In seven days, I need to turn in the manuscript of Think Python,
and they're going to try and turn it around and make it available by July, so we'll see
how all that goes. This is the second draft of the cover.
I have to tell you a little bit of the story of the cover.
You might know that O'Reilly puts animals on all the covers
and a lot of people have wondered, who gets to choose
the animals. They actually have a person who works full time; that’s her job; she
picks the animals. [laughter] And they tell you, if you're an author,
they tell you very explicitly don't try to pick your animal.
We don't want to hear it. The most input that you get is that if you
can give a few words that describe the character of your book,
that will help the animal chooser choose your animal.

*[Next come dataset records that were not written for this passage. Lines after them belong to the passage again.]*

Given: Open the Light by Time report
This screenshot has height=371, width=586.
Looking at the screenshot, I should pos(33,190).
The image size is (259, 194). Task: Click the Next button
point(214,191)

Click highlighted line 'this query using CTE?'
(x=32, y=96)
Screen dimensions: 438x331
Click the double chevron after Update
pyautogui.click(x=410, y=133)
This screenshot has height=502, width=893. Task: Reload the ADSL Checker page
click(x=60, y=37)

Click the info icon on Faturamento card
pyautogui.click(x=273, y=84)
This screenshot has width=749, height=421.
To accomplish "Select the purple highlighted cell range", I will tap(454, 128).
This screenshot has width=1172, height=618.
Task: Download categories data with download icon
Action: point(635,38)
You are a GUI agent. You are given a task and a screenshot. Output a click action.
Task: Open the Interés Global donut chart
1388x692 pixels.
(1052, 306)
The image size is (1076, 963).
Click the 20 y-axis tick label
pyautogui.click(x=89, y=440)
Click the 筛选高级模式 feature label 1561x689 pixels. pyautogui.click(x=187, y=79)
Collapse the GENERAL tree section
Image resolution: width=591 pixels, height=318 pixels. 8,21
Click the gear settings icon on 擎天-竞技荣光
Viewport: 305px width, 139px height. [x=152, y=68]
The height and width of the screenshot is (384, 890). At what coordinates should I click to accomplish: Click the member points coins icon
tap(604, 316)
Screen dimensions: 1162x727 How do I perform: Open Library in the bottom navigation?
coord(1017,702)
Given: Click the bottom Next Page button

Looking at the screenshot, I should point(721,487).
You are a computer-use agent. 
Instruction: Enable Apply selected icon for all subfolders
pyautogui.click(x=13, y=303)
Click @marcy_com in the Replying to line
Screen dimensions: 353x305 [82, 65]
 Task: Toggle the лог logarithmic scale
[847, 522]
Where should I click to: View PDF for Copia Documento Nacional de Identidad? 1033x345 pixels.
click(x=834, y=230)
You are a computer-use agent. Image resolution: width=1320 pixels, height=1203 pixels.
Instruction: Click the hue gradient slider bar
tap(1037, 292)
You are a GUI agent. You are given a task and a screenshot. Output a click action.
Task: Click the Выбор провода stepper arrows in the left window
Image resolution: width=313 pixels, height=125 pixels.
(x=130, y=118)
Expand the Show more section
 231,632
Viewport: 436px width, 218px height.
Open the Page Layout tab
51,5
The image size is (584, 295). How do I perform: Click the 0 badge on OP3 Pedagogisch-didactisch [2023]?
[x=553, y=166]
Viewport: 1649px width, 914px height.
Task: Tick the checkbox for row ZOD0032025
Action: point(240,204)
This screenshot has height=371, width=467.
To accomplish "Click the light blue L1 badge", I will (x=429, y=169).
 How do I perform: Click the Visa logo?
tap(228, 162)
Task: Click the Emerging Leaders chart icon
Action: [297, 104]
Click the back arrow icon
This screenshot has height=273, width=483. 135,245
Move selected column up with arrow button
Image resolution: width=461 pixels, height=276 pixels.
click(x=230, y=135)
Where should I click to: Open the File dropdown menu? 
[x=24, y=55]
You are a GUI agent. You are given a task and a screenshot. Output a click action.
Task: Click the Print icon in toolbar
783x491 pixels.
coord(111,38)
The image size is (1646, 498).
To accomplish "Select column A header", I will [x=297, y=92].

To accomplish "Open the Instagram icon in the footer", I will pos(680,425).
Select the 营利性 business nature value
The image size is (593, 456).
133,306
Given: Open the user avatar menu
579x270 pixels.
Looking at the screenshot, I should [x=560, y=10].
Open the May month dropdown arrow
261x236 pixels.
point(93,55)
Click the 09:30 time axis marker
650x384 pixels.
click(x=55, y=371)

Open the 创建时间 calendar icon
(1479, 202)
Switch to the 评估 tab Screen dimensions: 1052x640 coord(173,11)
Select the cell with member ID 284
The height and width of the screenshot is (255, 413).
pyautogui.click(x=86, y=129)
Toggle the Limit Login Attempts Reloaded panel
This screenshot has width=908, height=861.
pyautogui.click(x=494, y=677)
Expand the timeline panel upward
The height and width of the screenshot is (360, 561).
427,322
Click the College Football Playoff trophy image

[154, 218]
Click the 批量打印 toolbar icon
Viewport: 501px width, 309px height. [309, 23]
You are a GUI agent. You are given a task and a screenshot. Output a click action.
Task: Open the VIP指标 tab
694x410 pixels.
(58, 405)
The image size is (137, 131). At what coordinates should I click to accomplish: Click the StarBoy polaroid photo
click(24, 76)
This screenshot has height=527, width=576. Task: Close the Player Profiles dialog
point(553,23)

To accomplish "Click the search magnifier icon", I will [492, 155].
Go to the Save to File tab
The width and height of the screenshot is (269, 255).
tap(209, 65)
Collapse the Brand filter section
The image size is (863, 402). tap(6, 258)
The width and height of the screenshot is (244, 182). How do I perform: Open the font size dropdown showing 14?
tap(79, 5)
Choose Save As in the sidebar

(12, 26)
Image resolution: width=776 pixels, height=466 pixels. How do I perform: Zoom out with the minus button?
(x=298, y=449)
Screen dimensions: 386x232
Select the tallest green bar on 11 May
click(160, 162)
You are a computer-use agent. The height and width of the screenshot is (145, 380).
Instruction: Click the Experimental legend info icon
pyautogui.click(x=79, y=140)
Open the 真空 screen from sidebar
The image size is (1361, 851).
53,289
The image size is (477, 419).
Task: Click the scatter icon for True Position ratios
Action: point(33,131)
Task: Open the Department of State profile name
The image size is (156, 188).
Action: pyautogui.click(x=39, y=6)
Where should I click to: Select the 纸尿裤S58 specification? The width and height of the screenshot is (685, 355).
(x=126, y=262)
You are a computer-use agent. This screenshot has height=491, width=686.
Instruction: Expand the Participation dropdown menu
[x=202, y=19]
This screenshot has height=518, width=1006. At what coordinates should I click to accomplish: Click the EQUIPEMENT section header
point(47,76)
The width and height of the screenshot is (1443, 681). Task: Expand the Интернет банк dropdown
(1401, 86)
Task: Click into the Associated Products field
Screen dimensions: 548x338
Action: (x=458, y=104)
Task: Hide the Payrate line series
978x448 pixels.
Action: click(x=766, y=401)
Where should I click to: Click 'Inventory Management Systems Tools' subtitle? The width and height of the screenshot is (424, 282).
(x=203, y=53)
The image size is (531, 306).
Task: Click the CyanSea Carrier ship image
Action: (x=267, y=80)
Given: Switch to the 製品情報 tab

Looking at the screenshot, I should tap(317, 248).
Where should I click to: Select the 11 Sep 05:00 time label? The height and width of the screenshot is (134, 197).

Although for my books, so far, they haven't even asked me for adjectives,
they've just given me an animal. Now, I've been happy so
far. I've got an Archerfish on the statistics book, which
is a really cool, I don't know if you know about the Archerfish,
but it has a little groove in its throat and it shoots
a jet of water, out of the water, and it hits insects. So
if an insect is out on a branch, it will shoot this jet
of water, knock it off the branch into the water,
and then the Archerfish swims over and eats it.
And it turns out that it can shoot out of the water hit things
about two meters away with high accuracy, sorta, you know, insect size
precision, despite the fact that its eyes are underwater
and it’s going out into air, so it’s got the refraction at the surface of the water,
that throws off, so it compensates for refraction and hits
things. So cool animal, really happy with that.
This is, I believe, a Black Eagle, now I forget, it's on the last page
of the book so if you want to look it up. So, okay, it doesn't shoot water or anything,
but [laughter] it's, it's cool enough. The Python book, the first draft of the cover
came back with, all together now.
>>[all together] A python!
>>Allen: A python. Just like almost every other Python book,
with a couple of exceptions, so I wrote back and said,
"The Python's fine, and if you want to go with that,
no problem, but Python, the programming language, is named
after Monty Python. It's not named after the snake, so
every time someone puts a python on the cover of a Python book,
you're basically saying, “we didn't get the joke."[laughter]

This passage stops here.